Okuyun, kızlarınızı okutun, erkek çocuklarınızı kız çocuklarınızla eşitlikçi ortamlarda büyütün. Erkek çocuklarınıza kadınları sevmeyi ve saygı duymayı öğretin. Öğretin ki, şu sıralarda popüler bir malzeme olarak kullanılan ancak her yıl ve  yıllardır kadınları katleden töre cinayetleri bitsin.

Unutmayın töre cinayetleri ayda bir, kapalı kapılar ardındaki cinayetler her gün.

Her gün pek çok evde yaşanan dram bitsin.

“Dram nerede yaşanıyor? “ diye soruyorum.

“Kimin rolü çalınıyor? “ diye soruyorum.

“Kim çalmış?” diye soruyorum.

Ve diyorum ki;

Türkiye’de hala kadınların yüzde 40’ı görücü usulüyle evleniyor.

Türkiye’de kadınların yüzde 30’u dini nikahla, yüzde 20’si nikahsız yaşıyor…

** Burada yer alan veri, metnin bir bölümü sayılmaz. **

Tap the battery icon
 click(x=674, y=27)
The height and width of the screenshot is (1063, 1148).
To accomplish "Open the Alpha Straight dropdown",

Türkiye’de 8 milyon kadın okuma-yazma bilmiyor.

Eğitim gören 100 kadından sadece 2 tanesi yükseköğrenim görüyor…

Türkiyede kadınların yüzde 55’i doğum kontrolünü uyguluyor.

Kadınların yüzde 64’ü hamilelik döneminde doktor yüzü görmüyor.

Türkiye’de her yıl 2 bin 500 kadın anne olabilmek için yaşamını yitiriyor.

Türkiye’de kadınların yüzde 65’i eve gelen konuğa görünmüyor.

Türkiye’de berdel, başlık parası, töre ve namus cinayetleri, dayak, baskı ve gelenekler kadını hedef almaya devam ediyor.

Benim kimsenin rolünde gözüm yok.

Siz benim rolüme göz koymayın yeter!